------ TEXT SECTION
Put your hand out the window when you are driving and feel the drag it creates. Now rotate your hand. Can you feel how there is little drag when your hand forms a “knife edge” versus when your palm is flat, and perpendicular to the airflow? (I know you know this and I'm not trying to insult anyone's intelligence, but I find it useful sometimes to pull way back to the basics to make a point...)

This is the same principle at work when you vary the pitch of the prop. When you move the prop control aft towards course pitch you are decreasing the surface area of the prop that is facing the airflow, decreasing drag. (remember, we are considering a free spinning prop here, in a gliding descent, because I took the engine power out of the example for now…) With a full feathering prop it is possible to “knife edge” the prop blades, creating very little drag.

Now consider the opposite, that we move the prop control full forward. This has the effect of flattening the blades to a fine pitch. If we go far enough they form a slow rotating disc, with a lot of surface area exposed to the oncoming wind, creating lots of parasite drag. (just like the palm of your hand.)
------------
REQUIRED TASKS
(a) In the propeller drag explanation, what happens to the blades when the prop control is moved full forward?
(b) Carry the propeller drag explanation on past its last sentence.
The listing after this is separate material, unrelated to the propeller drag explanation.
------ DATASET EXCERPT
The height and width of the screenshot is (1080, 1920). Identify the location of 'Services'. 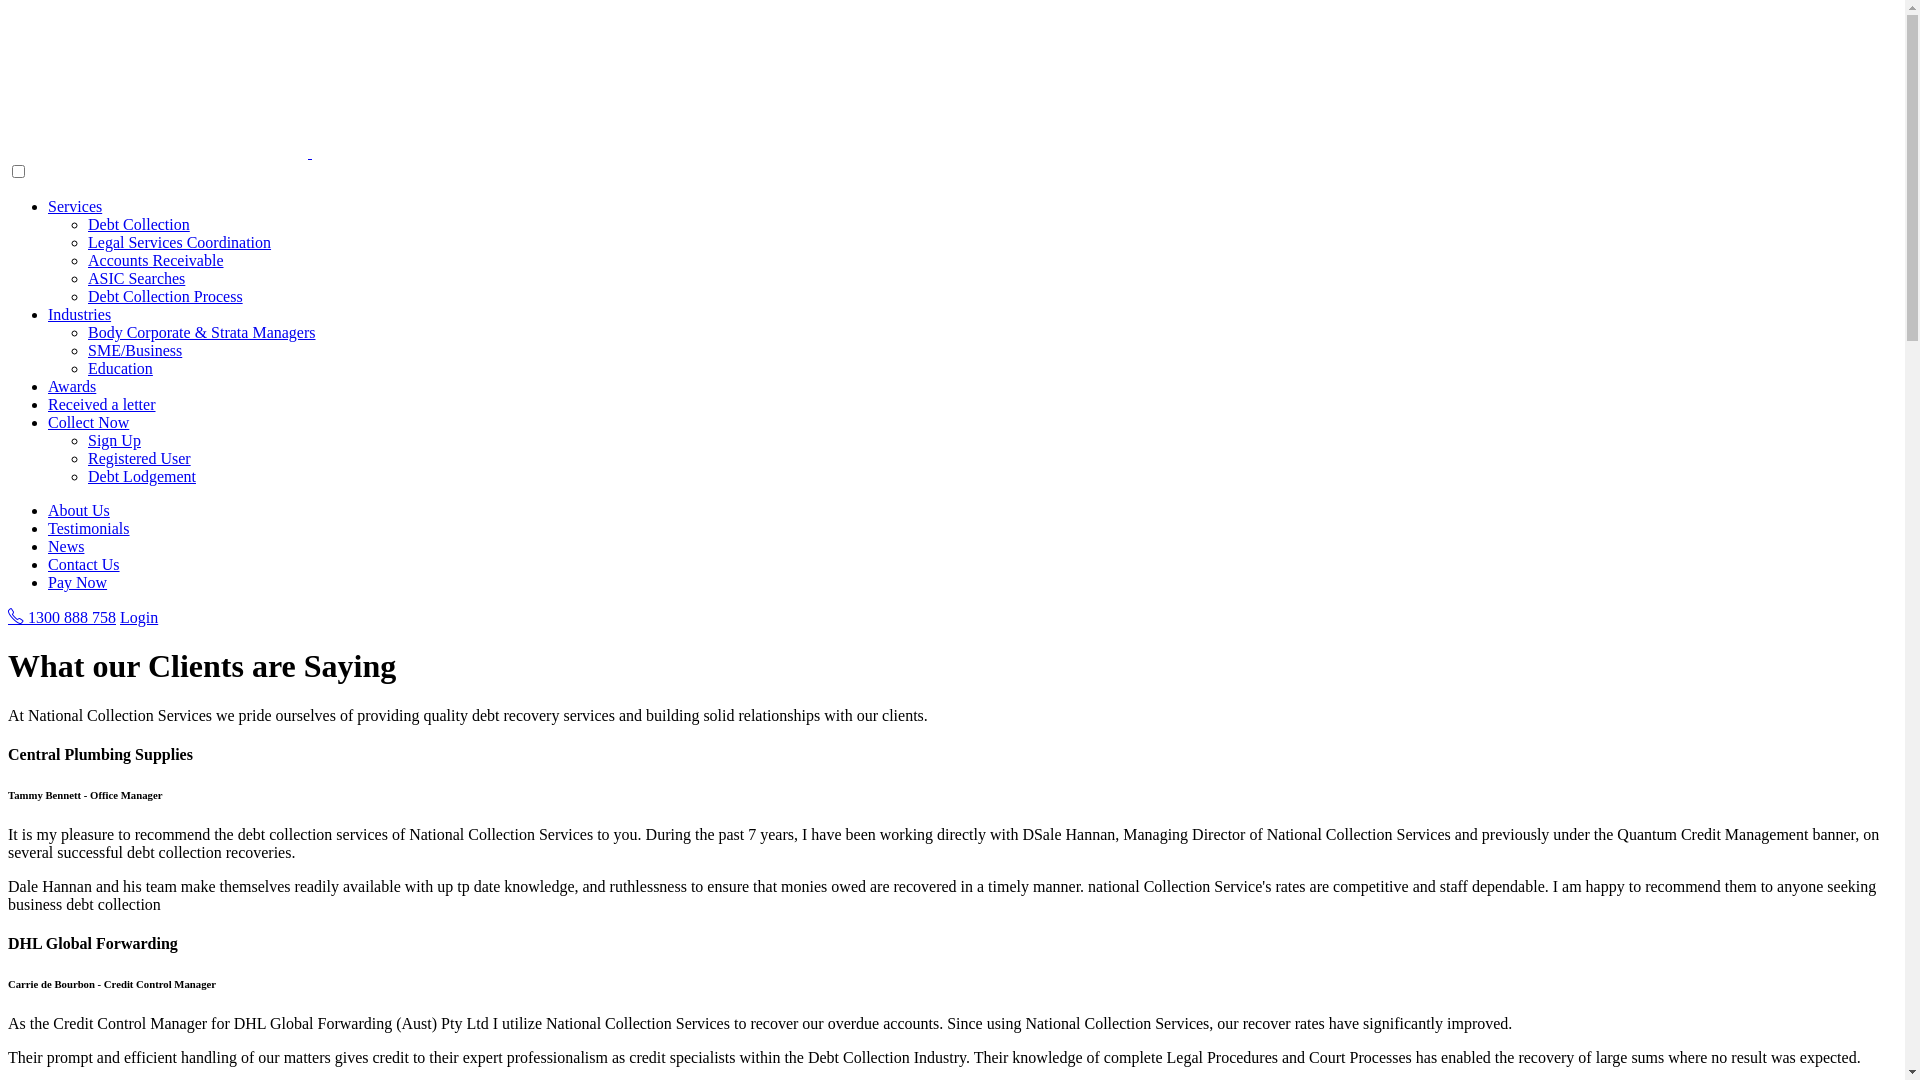
(75, 206).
------------
RESULTS OF THE TASKS
(a) The blades flatten to a fine pitch.

(b)
Let’s add the engine back in - During take off and climb we select a fine pitch, but it isn’t to create drag, it is to get the most power at high RPM and slower airspeeds when we need it. Just like shifting your car or bike to a lower gear when going up hill. Normally in cruise or descent we pull the prop lever back to select a coarser pitch for high speed lower RPM efficiency, just like you might use overdrive on the freeway.

When the prop is under load from the engine it is producing power. The blades have a positive angle of attack, and they are taking “bites of air” and accelerating them rearward to create thrust. However, in a descent with the power at idle, the reverse might be true. The angle of attack can be negative as the props extract energy from the airstream to rotate instead of adding energy. This contributes to the decelerative effect of the drag.

Basically by varying the blade angle and engine power setting we can use the prop to either pull ourselves forward, or to resist forward motion.

So, when might we use the prop to create more drag and resist forward motion? Well, on a descent at flight idle when trying to slow down to landing gear and flap extension speed. Without speed brakes it can sometimes be a challenge to slow down, but if we move the props to a fine pitch they flatten out and become a very efficient drag device.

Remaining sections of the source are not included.